Tratar, o tratarnos entre nosotros, como meros habitantes de un reino imaginario donde no se ven personas sino procesos.
La genialidad de nuestro tiempo. Y la soga que nos ahoga.
¿Pero, quién te vio, quién te dijo lo que te pasaba, por qué fue tan incompetente, por qué era ineficiente? ¿Qué tienen ellos que no tengas tú? ¿Sabes qué problemas tienen, quién les aplaude, quién les putea? ¿Cómo sabes que su decisión no hubiera sido la tuya en sus circunstancias?
La pregunta que no queremos hacernos es, en definitiva, quién y por qué. Y es que si introduces al incómodo factor humano de carne con emociones en el modelo, la cosa cambia. Y cambia tanto que ese excel verde tan pulcro y revelador sólo sirve para envolver medio kilo de ilusión carbonizada.
Ese fatídico día en que dejamos de ser personas empezamos el camino que nos ha traído hasta aquí, donde nos preguntamos por qué tanto desasosiego, tanto cansancio, tanto quemado y tanta tristeza.

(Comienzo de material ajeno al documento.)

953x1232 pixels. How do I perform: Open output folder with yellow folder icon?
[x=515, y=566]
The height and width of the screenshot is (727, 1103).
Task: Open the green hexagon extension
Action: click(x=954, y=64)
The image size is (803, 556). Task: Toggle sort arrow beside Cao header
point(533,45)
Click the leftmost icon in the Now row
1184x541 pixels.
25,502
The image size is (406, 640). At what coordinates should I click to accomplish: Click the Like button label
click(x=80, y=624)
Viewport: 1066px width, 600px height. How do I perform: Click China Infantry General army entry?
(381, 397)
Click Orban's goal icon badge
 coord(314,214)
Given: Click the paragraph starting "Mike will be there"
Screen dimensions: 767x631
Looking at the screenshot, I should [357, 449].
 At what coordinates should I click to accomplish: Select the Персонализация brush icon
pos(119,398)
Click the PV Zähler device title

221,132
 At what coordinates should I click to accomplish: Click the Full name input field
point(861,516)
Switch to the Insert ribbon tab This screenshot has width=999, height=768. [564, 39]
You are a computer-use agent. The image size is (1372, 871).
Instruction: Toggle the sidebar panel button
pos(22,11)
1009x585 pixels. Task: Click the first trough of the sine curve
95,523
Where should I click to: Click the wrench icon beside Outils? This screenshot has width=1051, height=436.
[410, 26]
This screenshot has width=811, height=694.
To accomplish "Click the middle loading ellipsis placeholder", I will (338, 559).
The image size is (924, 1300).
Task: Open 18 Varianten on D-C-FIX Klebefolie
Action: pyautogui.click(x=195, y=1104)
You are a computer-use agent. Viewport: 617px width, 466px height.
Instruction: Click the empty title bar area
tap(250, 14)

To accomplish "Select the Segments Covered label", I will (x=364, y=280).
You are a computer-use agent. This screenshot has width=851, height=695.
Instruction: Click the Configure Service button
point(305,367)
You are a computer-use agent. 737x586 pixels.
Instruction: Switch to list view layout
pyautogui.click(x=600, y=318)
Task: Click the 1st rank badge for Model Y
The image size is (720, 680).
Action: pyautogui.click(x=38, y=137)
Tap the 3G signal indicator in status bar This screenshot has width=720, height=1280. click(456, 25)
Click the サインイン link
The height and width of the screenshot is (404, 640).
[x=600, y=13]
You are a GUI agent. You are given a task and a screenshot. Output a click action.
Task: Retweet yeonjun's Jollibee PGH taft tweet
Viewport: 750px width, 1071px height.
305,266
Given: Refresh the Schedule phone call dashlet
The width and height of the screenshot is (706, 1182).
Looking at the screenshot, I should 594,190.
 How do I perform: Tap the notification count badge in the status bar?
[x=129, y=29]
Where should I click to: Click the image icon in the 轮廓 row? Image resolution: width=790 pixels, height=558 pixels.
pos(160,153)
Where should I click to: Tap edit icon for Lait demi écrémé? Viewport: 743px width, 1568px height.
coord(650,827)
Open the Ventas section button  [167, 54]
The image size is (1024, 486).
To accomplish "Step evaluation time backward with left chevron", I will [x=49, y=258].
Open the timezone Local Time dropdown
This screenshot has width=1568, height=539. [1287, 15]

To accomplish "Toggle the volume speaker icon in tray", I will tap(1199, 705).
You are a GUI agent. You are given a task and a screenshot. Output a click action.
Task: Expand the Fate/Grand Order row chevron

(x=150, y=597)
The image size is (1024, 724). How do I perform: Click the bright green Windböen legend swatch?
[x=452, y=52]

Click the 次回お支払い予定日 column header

Y seguimos mirando el ordenador. Y nada. No hallamos la respuesta. Porque estamos como Nasrudín, buscando las llaves debajo de una farola, pero no porque se nos hubieran caído allí, sino porque allí hay más luz.
Las llaves las perdimos en ese cuarto enmoquetado donde dejamos de ser personas. Y todo pasa por volver allí, encontrarlas, y hacer una nueva base de datos, pero con tripas y miradas. Pero es un lugar oscuro donde nadie quiere ir y además nos hemos dejado el tristómetro en casa.
Mejor seguir orbitando alrededor de la luz, como las polillas.